Conversely, when the RSI reaches oversold levels, it is thought to signify that the security is becoming undervalued and may be scheduled for a rally.

Stochastic Oscillator (STOCH).

The STOCH shows when it is overbought or oversold about its past performance. It does this by measuring the closing price relative to the high-low range over a set number of periods.

Two standard methods used when using the STOCH are the %K (slow) and%D (fast). The %K sets up levels at 80 and 20, while %D sets them at 70 and 30. When prices rise above 80%K, it is considered an indication that a security is overbought, leading to a sell-off.

Conversely, when prices fall below 20%K, it indicates that a security is oversold, leading to a rally.

Eyeballing the chart

Another way of determining support and resistance levels is to eyeball the chart. It can be done by looking for previous highs and lows or trend lines.

When security reaches a previous high, it is thought to be a resistance level, and when it comes to an earlier low, it is believed to be a support level.

Trend lines

Trend lines are another common way of identifying support and resistance levels. A trend line is created when two or more points are connected with a straight line. When drawing trend lines, the most important thing is to make sure that they are outlined in the right direction.

A trend line should be drawn so that the longer it is, the more support or resistance it will provide. To do this, you can draw a trend line along the bottom of a series of lower highs and connect with another trend line along the top of a series of higher lows.

Moving averages

Moving averages are also frequently used to determine price movements when making supports and resistance levels.

A simple moving average is calculated by adding all the closing prices over an x-period (commonly 20, 50 or 100) and dividing by x. Simple moving averages show general price trends by smoothing out any volatility in prices.

Exponential moving averages give greater weight to more recent prices, which means they respond faster to market changes than simple moving averages.

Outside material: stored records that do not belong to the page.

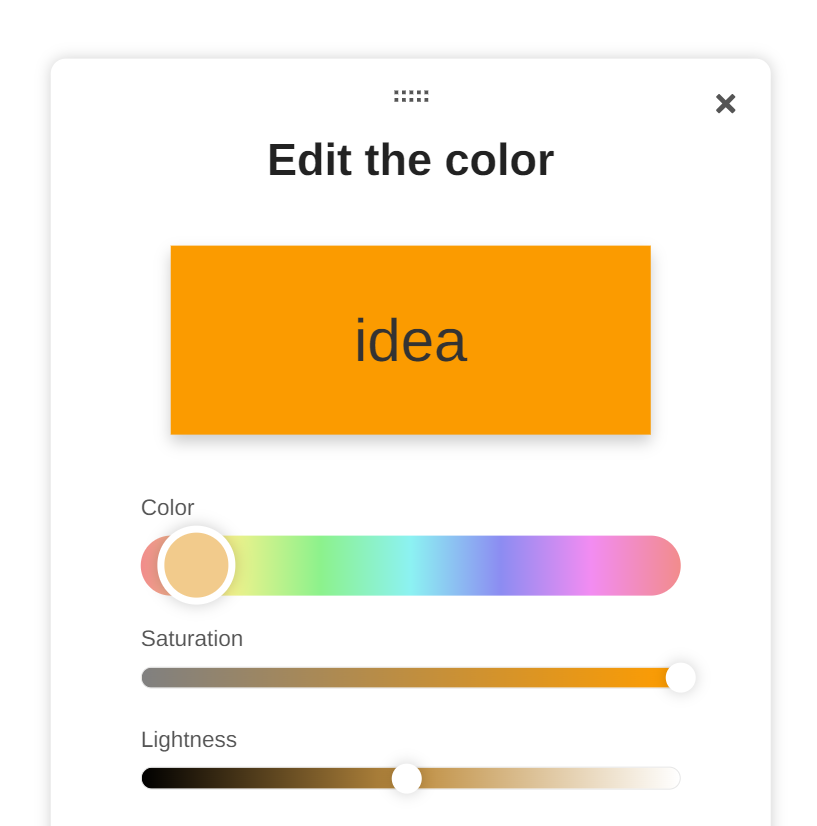The image size is (817, 826).
Task: Pick green on the Color hue bar
Action: [x=319, y=566]
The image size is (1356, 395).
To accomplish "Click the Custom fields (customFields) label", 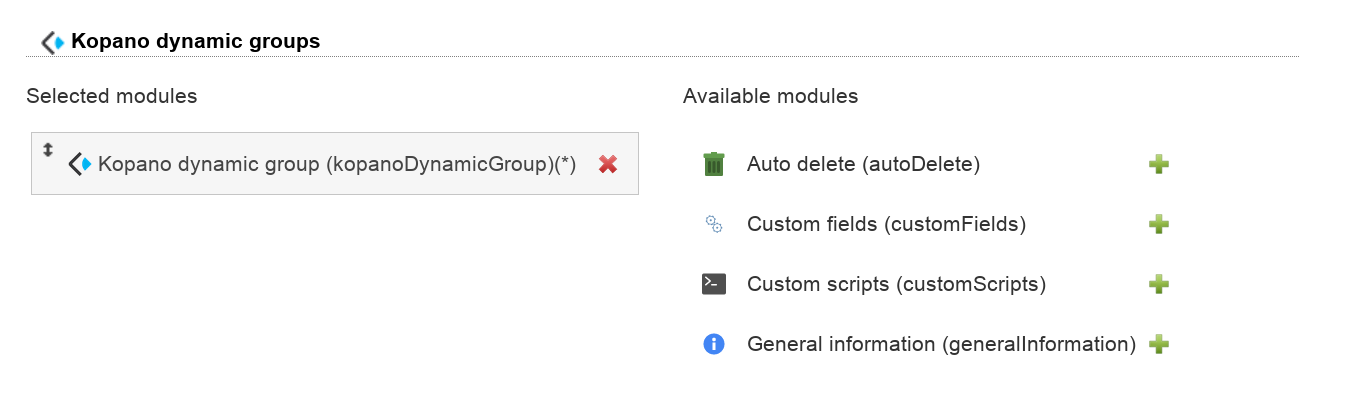I will 886,224.
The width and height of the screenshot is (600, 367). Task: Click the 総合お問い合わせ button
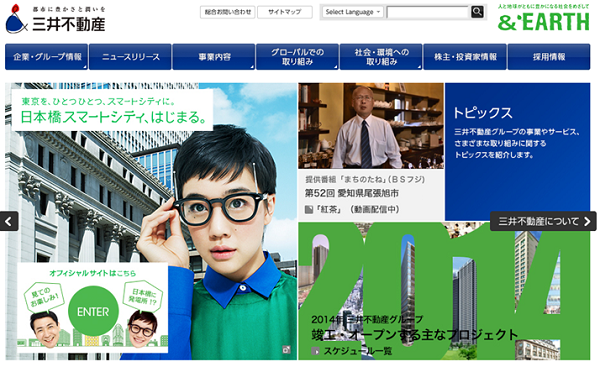click(228, 12)
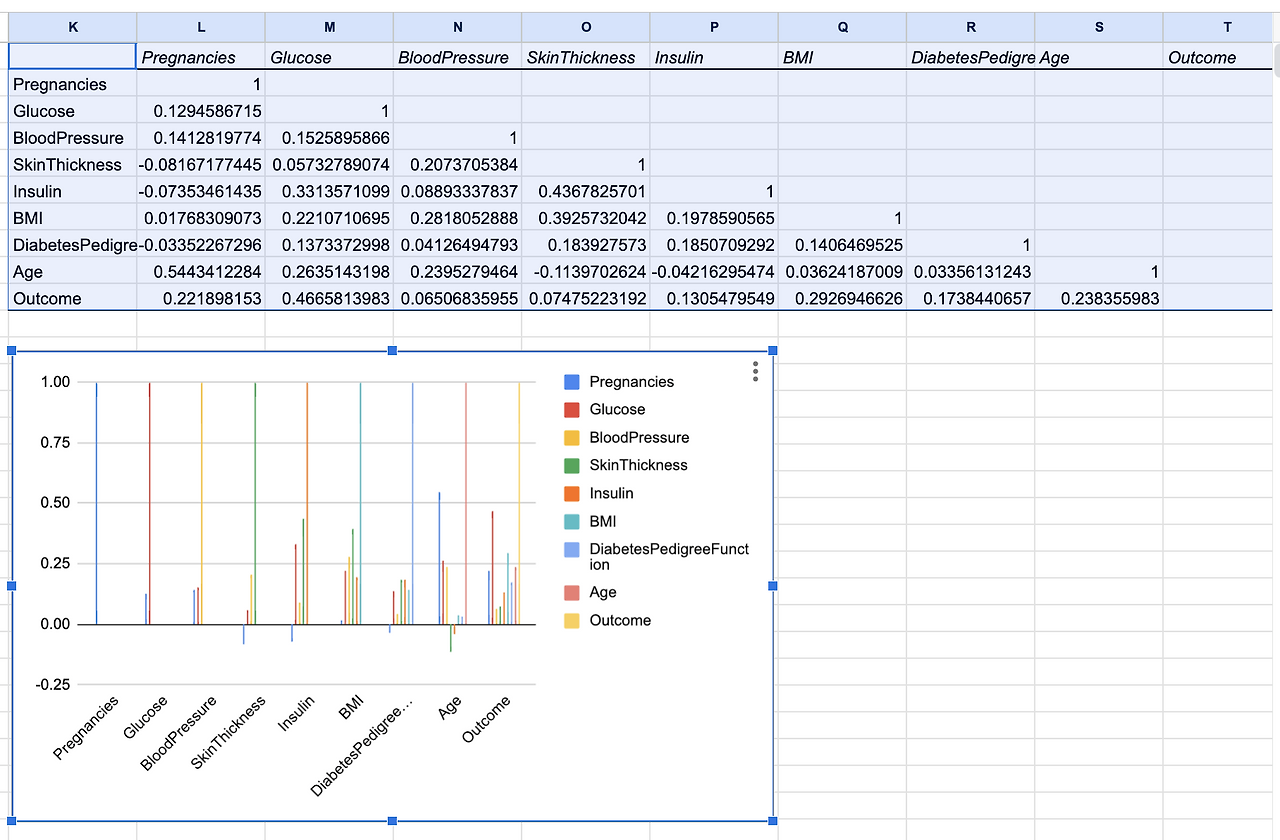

200-day simple moving average

The 200-day simple moving average is thought to be a good way of determining the overall long term trend, and when it is tested, it can often lead to support or resistance levels.

To resolve these levels, you should measure where the security falls about its 200-day simple moving average; if the security falls below its 200 days moving average, it will indicate a definite downward trend which makes for a good selling opportunity.

If security rises above its 200-day simple moving average, this would mean an upward trend representing a good buying opportunity.